___ Supplied text
Still, a media tempest in the energy teapot. The big stuff left is Brazil deepwater subsalt, and probably the very difficult Arctic. And non-US source rock shales. All discussed in detail in the energy half of ebook Blowing Smoke.
ristvan
There is a possible field off the Falkland Islands.
One geologist I knew well – now sadly dead – thought it was a super-giant, but in remote, deep, cold, stormy waters [that are also as President Kirchner recently reminded the world, politically fraught, in some eyes]. Exploitable – at a considerable cost.
Not viable at $50/barrel; probably not at $150 – but throw enough money at most things . . . .
Auto, suppose true that a supergiant lies off the Falklands. Means a single field >5bb. Russia has found several around Yamal in northwest Siberia in the past few years. But the worlds discovered producing fields are depeleting at > 5.7%/yr. Compare to Ghawar field alone, the worlds greatest. All the new Yamal/ Falklands/shale discoveries do not change the geophysically certain depletion trend. All laid out now twice, most recently in Blowing Smoke. You got other ideas, sell them to Exxon, Shell, and BP– who would pay a lot.
I’m going to rent out my garden, Exxon, Shell, Mobil form an orderly queue!
This is impossible. My high school teacher lectured my high class very sternly that at the current rate of consumption all known oil reserves would be completely exhausted by the year 2000.
Your teacher was not very educated. Oil and gas will not ‘run out’ for hundreds of years. But there comes a point (oil of all sorts including shale by probably 2020-2025, gas much less certain for a variety of geophysical reasons but perhaps before 2050) when it will not be globally possible to produce more next year than last year. And that ‘production peak’ is when the energy shoe starts to pinch the global economy. Its baked into hydrocarbon geophysics. See the energy half of Blowing Smoke for details.
______
___ Data section
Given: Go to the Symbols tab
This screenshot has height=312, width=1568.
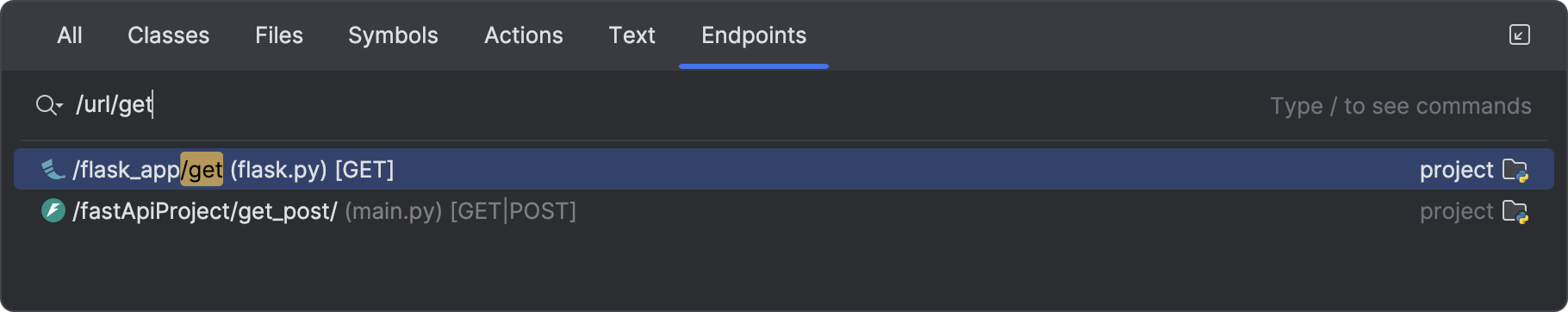Looking at the screenshot, I should click(x=393, y=35).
______
What this exercise asks ▸
1 - Retype the oil discussion word for word, everything from "Not viable at" down to "the year 2000.".
2 - According to the oil discussion, at what yearly rate are the world's discovered producing fields depleting?
The data come from a different source than the oil discussion.

Expected answers ▸
1 -
Not viable at $50/barrel; probably not at $150 – but throw enough money at most things . . . .
Auto, suppose true that a supergiant lies off the Falklands. Means a single field >5bb. Russia has found several around Yamal in northwest Siberia in the past few years. But the worlds discovered producing fields are depeleting at > 5.7%/yr. Compare to Ghawar field alone, the worlds greatest. All the new Yamal/ Falklands/shale discoveries do not change the geophysically certain depletion trend. All laid out now twice, most recently in Blowing Smoke. You got other ideas, sell them to Exxon, Shell, and BP– who would pay a lot.
I’m going to rent out my garden, Exxon, Shell, Mobil form an orderly queue!
This is impossible. My high school teacher lectured my high class very sternly that at the current rate of consumption all known oil reserves would be completely exhausted by the year 2000.

2 - At more than 5.7% per year.